A Reverse Osmosis (RO) membrane works by pushing water through a barrier so fine that most dissolved substances get filtered out. That includes the bad stuff you definitely don't want in your water which includes dirt, bacteria, heavy metals like lead, arsenic, along with pesticides, chemicals, and excess salts. But it also removes some of the dissolved minerals that occur naturally in water — primarily calcium, magnesium, sodium, and potassium. Depending on your source water and the membrane quality, RO typically removes 90–98% of these minerals. That sounds like a lot. But the real question is: how much of your daily mineral intake actually comes from water in the first place? People hear "90% of minerals removed" and assume that means 90% of their daily mineral intake is gone. But water has never been your main source of minerals: it’s actually food. Let's look at calcium and magnesium, the two minerals most often cited in this debate.
Calcium:
An adult needs about 1,000 mg of calcium per day. A glass of regular tap water (250 ml) typically contains 5–25 mg of calcium, depending on hardness. Even on the higher end, drinking 8 glasses a day gives you maybe 200 mg: about 20% of your daily need at best, and usually far less. Compare that to food: a single cup of milk gives you about 300 mg. A cup of yogurt, around 450 mg. A bowl of dal, 60–80 mg. A serving of paneer, 200 mg. Leafy greens, ragi, sesame seeds, almonds are other rich sources. A typical Indian meal pattern delivers your full calcium requirement several times over.
Magnesium:
An adult needs about 400 mg per day. A glass of tap water gives you 2–10 mg. Eight glasses a day might get you to 50 mg. From food? Whole grains, legumes, nuts, bananas, dark leafy greens: these are all packed with magnesium. A single handful of almonds (around 30g) gives you 80 mg. A bowl of rajma, about 90 mg. The pattern is the same across every mineral that water contributes. So you get the drift:
Water is, at most, a minor supplementary source. Food is where your body actually gets what it needs.

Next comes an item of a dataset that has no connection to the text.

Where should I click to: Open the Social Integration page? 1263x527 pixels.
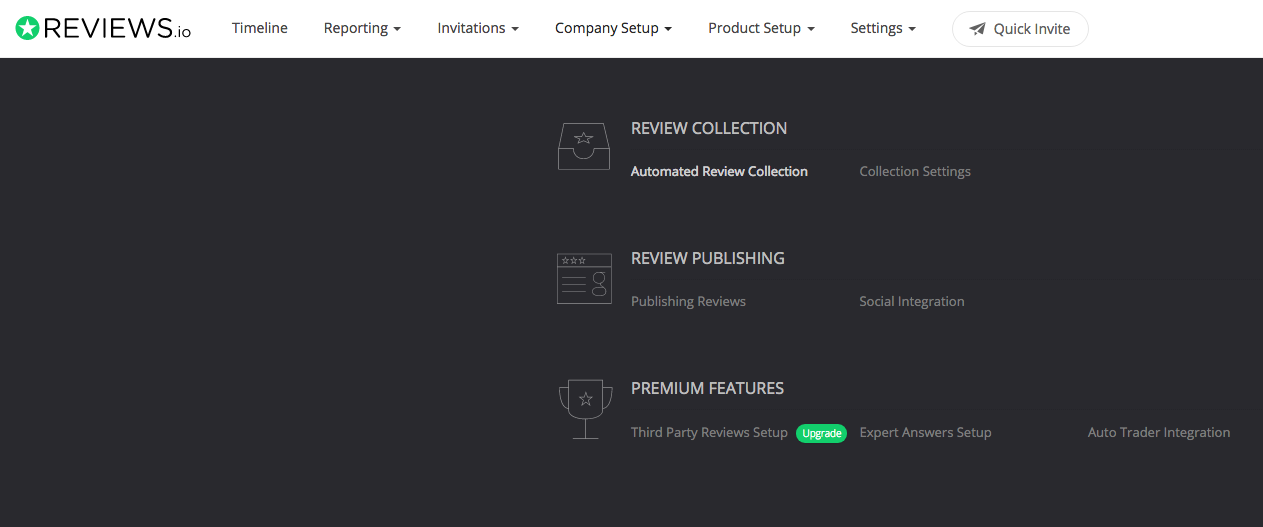(912, 302)
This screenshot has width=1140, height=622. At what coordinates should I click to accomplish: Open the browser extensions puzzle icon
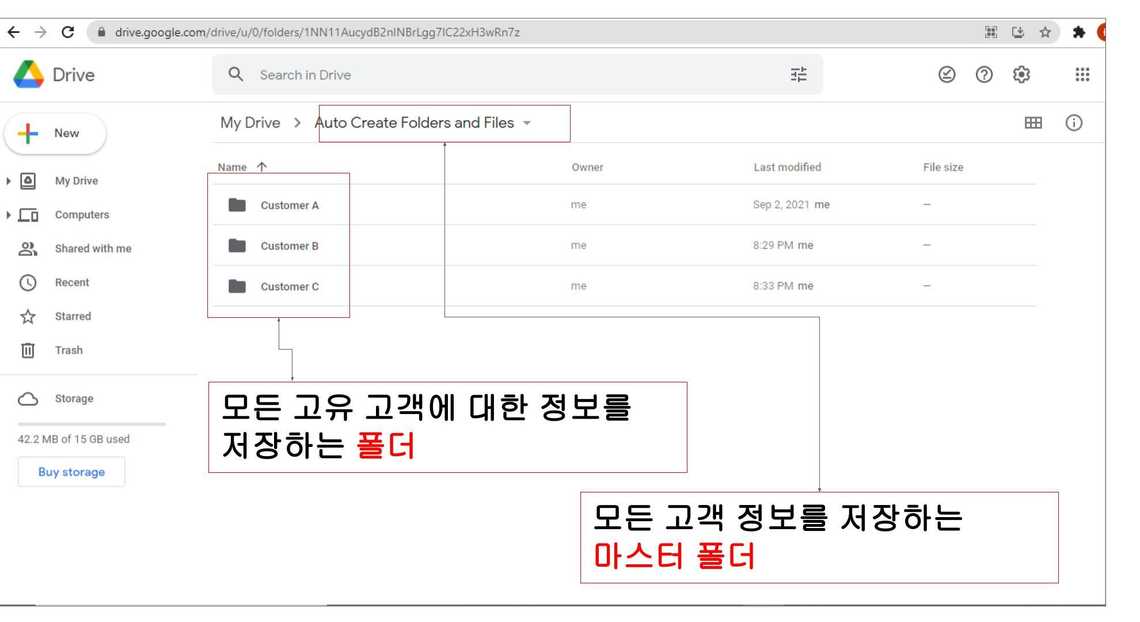coord(1079,32)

But most ROs have a remineraliser: doesn't that mean RO water needs fixing?
A remineraliser (also called a mineraliser) is a small cartridge fitted after the RO membrane that adds back small amounts of clean, food-grade calcium and magnesium. The amounts vary depending on the cartridges used but could be broadly similar to soft tap water. Second, it helps restores some of the natural taste. Pure RO water can taste flat to people used to mineral-rich tap or borewell water. The added minerals bring back that familiar mouthfeel, making the water feel more like what you're used to. The minerals don't change how nourished you are, but they do change how the water feels on your tongue. So a remineraliser is a nice-to-have. It rounds off the taste and adds a small mineral top-up. But if your purifier doesn't have one, you're not at risk of any meaningful nutritional gap — your food is already doing that job many times over.
The honest answer
To sum it up, at normal consumption levels, with a normal diet, RO water does not cause mineral deficiency (with or without a remineraliser). The minerals you need come from your food. The amount water contributes: even mineral-rich water, is small enough that drinking RO water versus mineralised water makes almost no measurable difference to your nutrition over weeks, months, or years. What RO water does do is remove the things that genuinely matter: heavy metals, pesticides, dissolved chemicals, and other contaminants that your food can't compensate for. A piece of paneer can replace the calcium that RO filters out. Nothing in your diet can undo the damage of drinking lead or arsenic for years. So if you're choosing a water purifier, the question isn't "Will RO water make me deficient?" — the science is clear that it won't. The more important question to ask is: ‘Is my purifier actually removing the things I should be worried about? Is it giving me 100% RO purified water?’ Worry less about what's been taken out of your water. Worry more about what shouldn't have been there in the first place.
FAQs
Does RO water cause mineral deficiency?
No. The minerals your body needs come primarily from food, not water. Removing them through RO purification has no meaningful impact on nutrition for people with a normal diet.
What does a remineraliser actually do?
A remineraliser adds amounts of calcium and magnesium back into purified water after RO filtration.
Is low-TDS water unhealthy?
Not necessarily. TDS only measures the quantity of dissolved substances, not whether they are beneficial or harmful.
Is RO water safe to drink?
Yes. Long-term health risks from drinking water are linked to contaminants such as heavy metals, pesticides and dissolved chemicals. RO is designed to remove these risks.
What should one actually look for when buying a water purifier?
Focus on whether the purifier effectively removes contaminants such as heavy metals, chemicals and bacteria.